Output every line of the entries below verbatim, omitting the pictures.

== DATA PROVIDED

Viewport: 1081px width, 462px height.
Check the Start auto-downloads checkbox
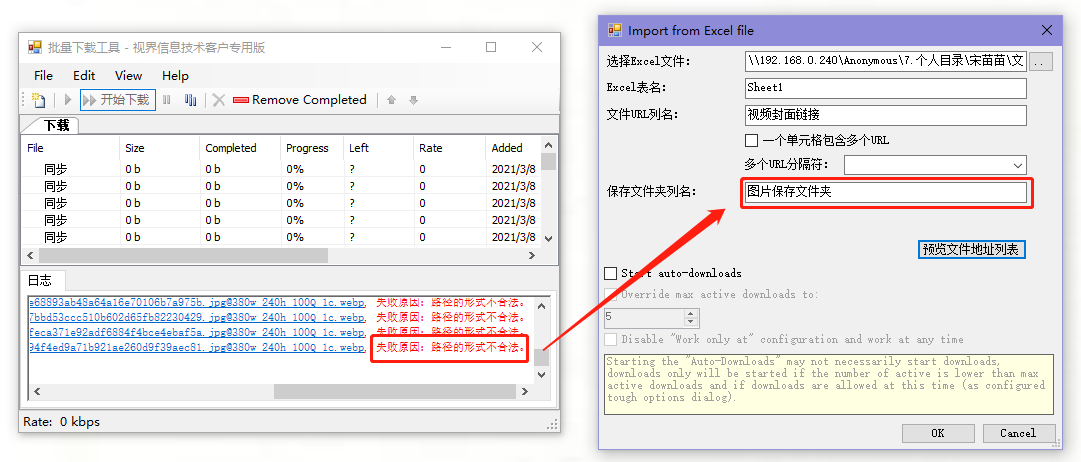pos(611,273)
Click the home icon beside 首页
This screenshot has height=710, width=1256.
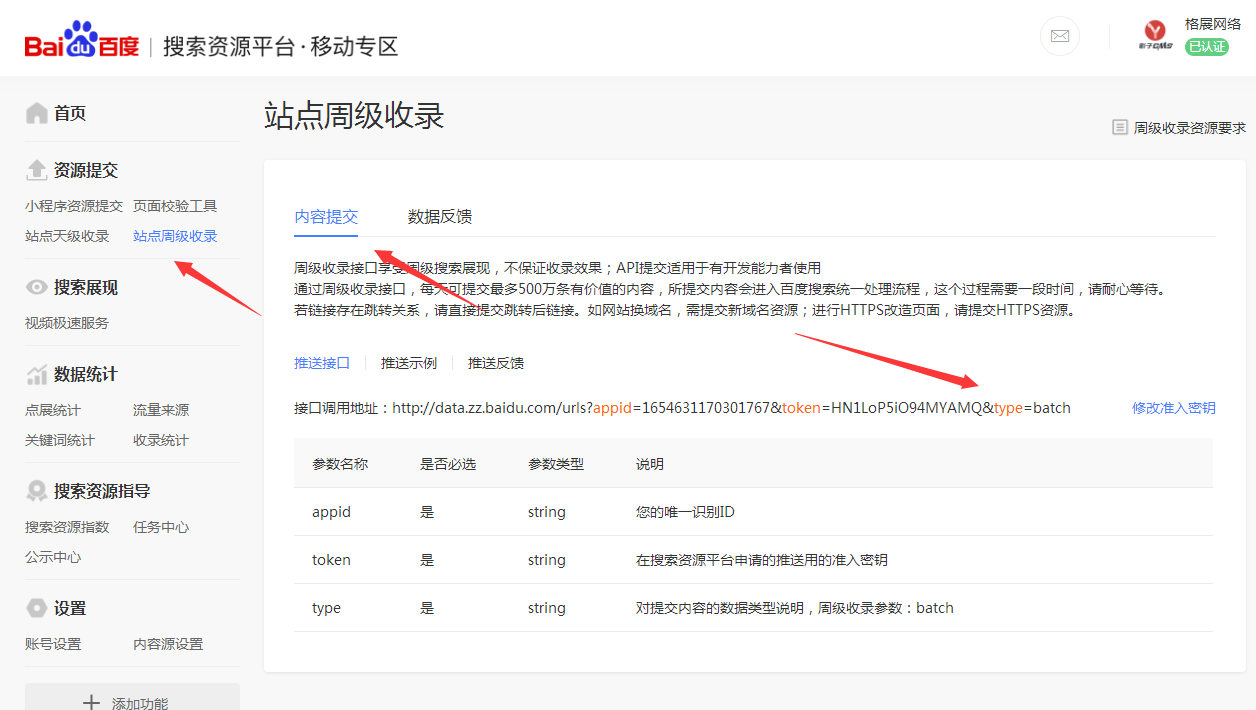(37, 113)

====

THE RESULT:
Viewport: 1081px width, 462px height.
Check the Start auto-downloads checkbox
pos(611,273)
Click the home icon beside 首页
This screenshot has height=710, width=1256.
(37, 113)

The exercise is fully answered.